Funzioni neurovegetative parasimpatiche:
Il ramo lacrimale della branca oftalmica trigeminale ha un effettivo rapporto con il ganglio sfeno-palatino (annesso al 7° nervo cranico), la cui funzione post-gangliare è la secrezione lacrimale. Pertanto, in corso di nevralgia trigeminale la secrezione lacrimale potrà essere carente o eccessiva.
Il ramo nasale della branca mascellare ha un effettivo rapporto con il ganglio sfeno-palatino; ha come funzione terminale quella di stimolare la secrezione nasale e palatina, che potrà quindi essere eccessiva o carente in corso di crisi nevralgica della branca mascellare.
Il nervo linguale, ramo della branca mandibolare, contiene anche le fibre pregangliari parasimpatiche del 7° nervo cranico, recategli attraverso la corda dei timpano, dirette ai gangli sottolinguale e sottomandibolare.In corso di nevralgia che interessi la branca mandibolare si potranno dunque avere turbe della secrezione delle omonime ghiandole (scialorrea o xerostomia).

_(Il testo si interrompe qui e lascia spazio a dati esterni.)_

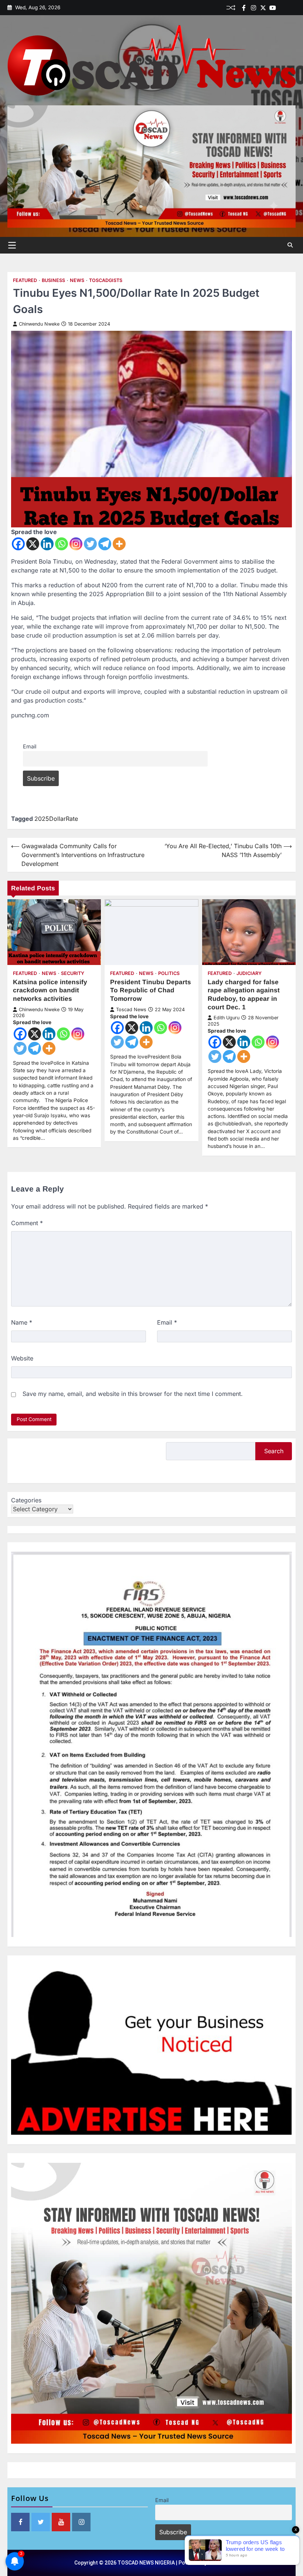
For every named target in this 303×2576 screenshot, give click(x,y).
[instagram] (253, 7)
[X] (32, 543)
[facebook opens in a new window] (20, 2522)
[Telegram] (104, 543)
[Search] (290, 245)
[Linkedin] (292, 7)
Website (22, 1358)
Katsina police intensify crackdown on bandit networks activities (50, 990)
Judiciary (249, 973)
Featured (25, 280)
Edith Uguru (226, 1017)
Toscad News (131, 1009)
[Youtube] (272, 7)
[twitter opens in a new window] (40, 2522)
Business (53, 280)
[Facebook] (244, 7)
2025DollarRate (56, 818)
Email (29, 746)
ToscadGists (105, 280)
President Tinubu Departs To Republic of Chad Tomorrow (150, 990)
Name (21, 1322)
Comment (27, 1223)
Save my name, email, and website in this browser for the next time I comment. (133, 1393)
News (77, 280)
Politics (169, 973)
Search (273, 1451)
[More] (119, 543)
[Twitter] (263, 7)
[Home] (282, 7)
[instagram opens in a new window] (81, 2522)
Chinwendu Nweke (39, 324)
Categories (26, 1500)
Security (72, 973)
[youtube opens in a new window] (61, 2522)
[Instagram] (75, 543)
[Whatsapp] (61, 543)
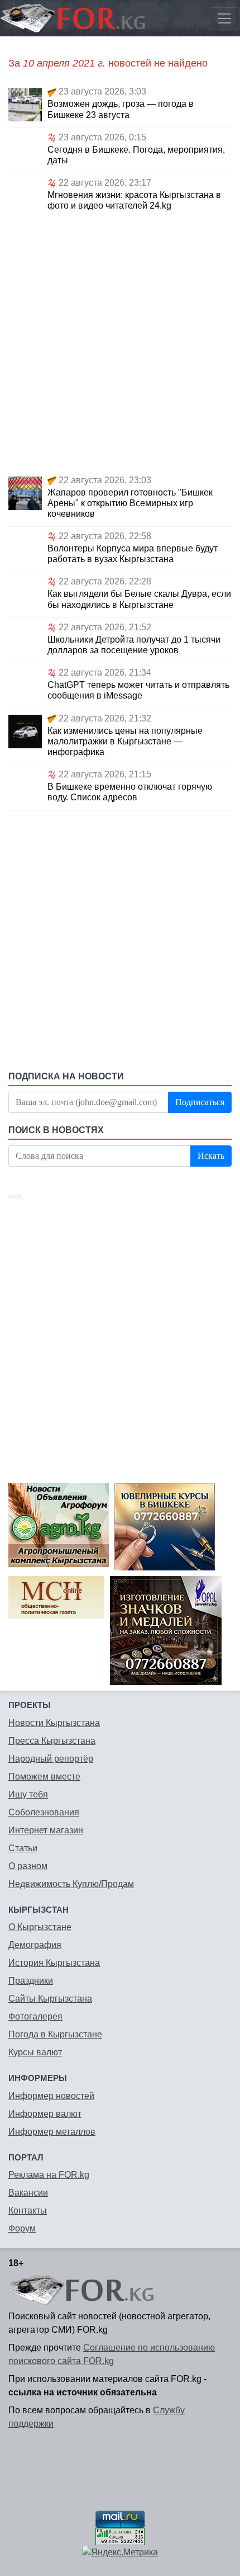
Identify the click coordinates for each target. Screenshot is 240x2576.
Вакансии (28, 2192)
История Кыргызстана (54, 1963)
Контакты (27, 2210)
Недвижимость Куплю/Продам (71, 1884)
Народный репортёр (50, 1758)
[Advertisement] (120, 345)
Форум (22, 2228)
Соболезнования (43, 1812)
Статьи (22, 1848)
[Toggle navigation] (224, 18)
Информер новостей (51, 2096)
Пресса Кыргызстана (51, 1740)
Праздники (30, 1980)
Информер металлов (51, 2131)
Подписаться (199, 1102)
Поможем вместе (44, 1776)
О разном (27, 1866)
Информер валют (44, 2114)
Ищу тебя (28, 1794)
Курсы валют (35, 2052)
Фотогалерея (35, 2016)
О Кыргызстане (39, 1927)
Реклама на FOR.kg (48, 2174)
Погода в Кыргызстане (55, 2034)
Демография (34, 1945)
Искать (211, 1155)
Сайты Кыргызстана (50, 1998)
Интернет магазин (45, 1830)
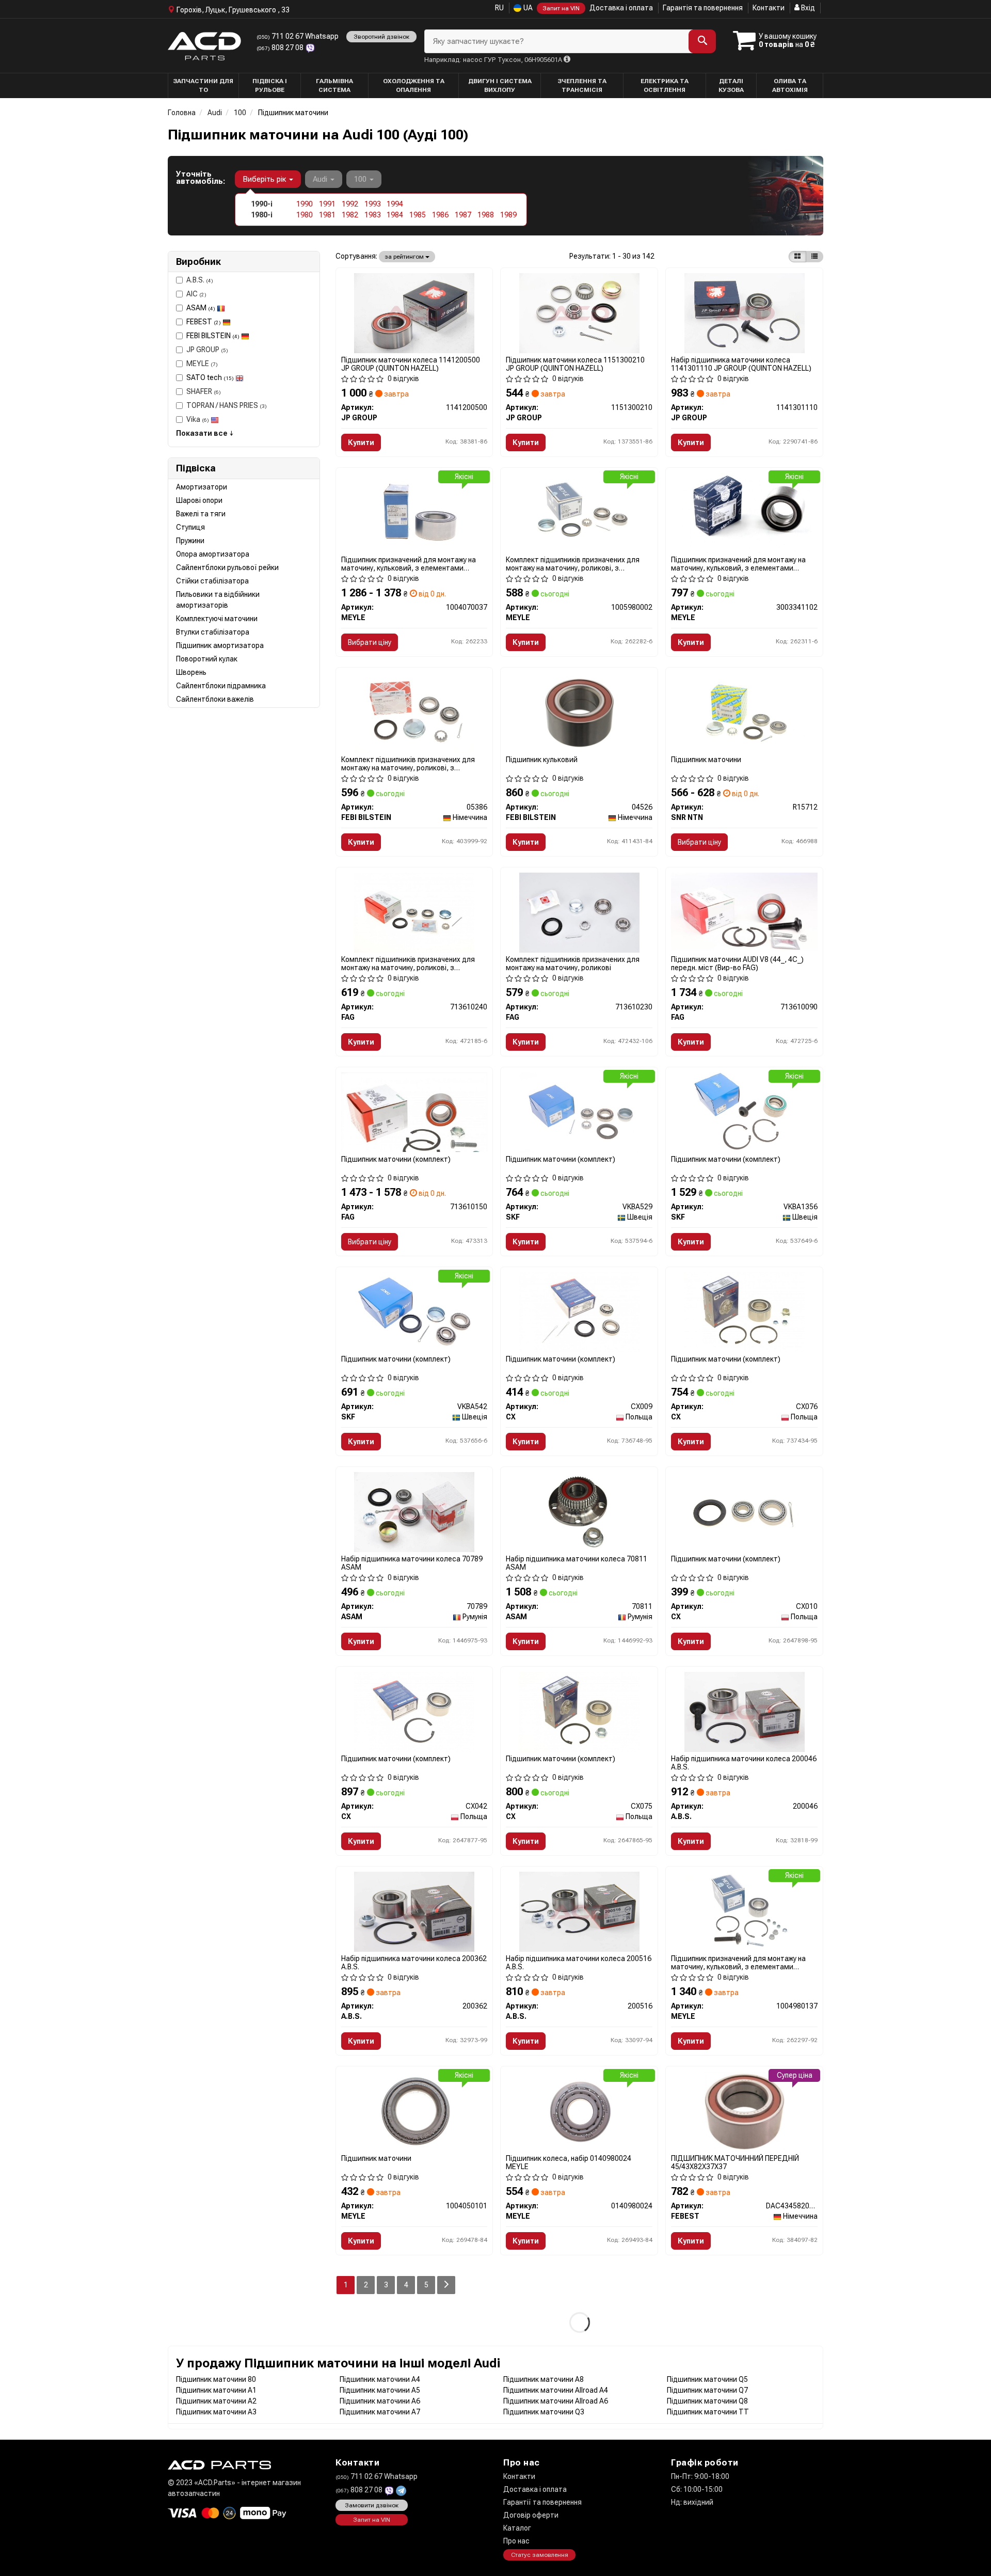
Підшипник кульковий (542, 759)
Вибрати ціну (369, 642)
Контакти (769, 8)
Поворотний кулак (206, 659)
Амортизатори (201, 487)
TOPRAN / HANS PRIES (226, 405)
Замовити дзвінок (371, 2505)
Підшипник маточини (706, 759)
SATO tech (210, 377)
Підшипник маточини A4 (380, 2379)
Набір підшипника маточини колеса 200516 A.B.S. (578, 1962)
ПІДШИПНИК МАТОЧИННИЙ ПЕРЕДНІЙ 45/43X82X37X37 (735, 2162)
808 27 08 (281, 47)
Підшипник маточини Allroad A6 (555, 2401)
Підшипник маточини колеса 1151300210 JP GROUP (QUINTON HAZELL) (575, 364)
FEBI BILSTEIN (212, 335)
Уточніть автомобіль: (200, 177)
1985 (417, 215)
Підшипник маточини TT (708, 2412)
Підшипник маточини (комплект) (396, 1159)
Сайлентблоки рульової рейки (227, 567)
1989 (508, 215)
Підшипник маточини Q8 (707, 2401)
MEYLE (202, 363)
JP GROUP (207, 349)
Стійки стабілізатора (212, 581)
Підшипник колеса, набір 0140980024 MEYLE (568, 2162)
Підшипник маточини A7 (380, 2412)
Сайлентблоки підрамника (221, 686)
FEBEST (203, 322)
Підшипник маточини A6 (380, 2401)
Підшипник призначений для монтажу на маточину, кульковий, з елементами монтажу (408, 564)
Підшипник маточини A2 (216, 2401)
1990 (304, 204)
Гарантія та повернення (703, 8)
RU (499, 8)
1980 (304, 215)
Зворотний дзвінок (381, 36)
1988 (485, 215)
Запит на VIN (561, 8)
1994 (395, 204)
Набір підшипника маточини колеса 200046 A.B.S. (744, 1763)
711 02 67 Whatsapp (298, 36)
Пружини (190, 540)
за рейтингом (405, 256)
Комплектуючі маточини (217, 618)
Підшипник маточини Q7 (707, 2390)
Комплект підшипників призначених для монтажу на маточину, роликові (573, 963)
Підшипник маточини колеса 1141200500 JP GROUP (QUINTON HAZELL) (410, 364)
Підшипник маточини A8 (543, 2379)
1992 (350, 204)
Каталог (517, 2528)
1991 (327, 204)
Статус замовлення (539, 2554)
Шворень (191, 672)
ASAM (200, 308)
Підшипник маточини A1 (216, 2390)
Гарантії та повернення (542, 2502)
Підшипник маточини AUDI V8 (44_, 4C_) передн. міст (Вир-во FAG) (737, 963)
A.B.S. (199, 280)
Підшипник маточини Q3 (543, 2412)
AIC (196, 294)
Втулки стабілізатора (212, 632)
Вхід (807, 8)
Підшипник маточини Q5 (707, 2379)
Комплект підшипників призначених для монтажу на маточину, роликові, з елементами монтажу (573, 564)
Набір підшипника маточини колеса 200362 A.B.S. (414, 1962)
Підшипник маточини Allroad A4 (555, 2390)
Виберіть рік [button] (265, 179)
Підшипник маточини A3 (216, 2412)
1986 (440, 215)
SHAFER (203, 391)
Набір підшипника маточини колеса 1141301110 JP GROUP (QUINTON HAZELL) (741, 364)
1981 (327, 215)
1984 (395, 215)
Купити (361, 442)
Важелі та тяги (201, 514)
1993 (372, 204)
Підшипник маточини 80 (216, 2379)
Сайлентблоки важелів (215, 699)
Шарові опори (199, 500)
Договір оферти (530, 2515)
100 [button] (361, 179)
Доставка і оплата (621, 8)
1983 (372, 215)
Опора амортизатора (212, 554)
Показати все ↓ (205, 433)
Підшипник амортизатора (220, 645)
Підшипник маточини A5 (380, 2390)
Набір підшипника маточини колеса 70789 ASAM (412, 1563)
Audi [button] (321, 179)
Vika (197, 419)
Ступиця (190, 527)
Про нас (516, 2541)
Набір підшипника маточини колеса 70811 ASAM (576, 1563)
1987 (463, 215)
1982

Il nervo buccinatore, della branca mandibolare accoglie anche fibre postgangliari parasimpatiche originate dal ganglio otico dell’Arnold; dette fibre sono destinate all’innervazione eccitosecretrice delle ghiandole geniene e labiali.
Il nervo auricolo-temporale, della branca mandibolare, contiene anche le fibre postgangliari parasimpatiche originate dal ganglio otico dell’Arnold del 9° nervo cranico, destinate all’innervazione eccitosecretrice della ghiandola parotide.
Funzione correlata alla sensibilità gustativa
Il nervo linguale, della branca mandibolare, riceve fibre sensitive del gusto dal ganglio genicolato del 7° nervo cranico, recategli dalla corda timpano; queste fibre sono destinate all’innervazione dei calici gustativi dei 2/3 anteriori della lingua; al terzo posteriore della lingua provvede il 9° nervo cranico; alla radice della lingua provvede il 10° nervo cranico. Tutte queste fibre fanno poi capo al nucleo del fascicolo solitario nelle sue varie porzioni.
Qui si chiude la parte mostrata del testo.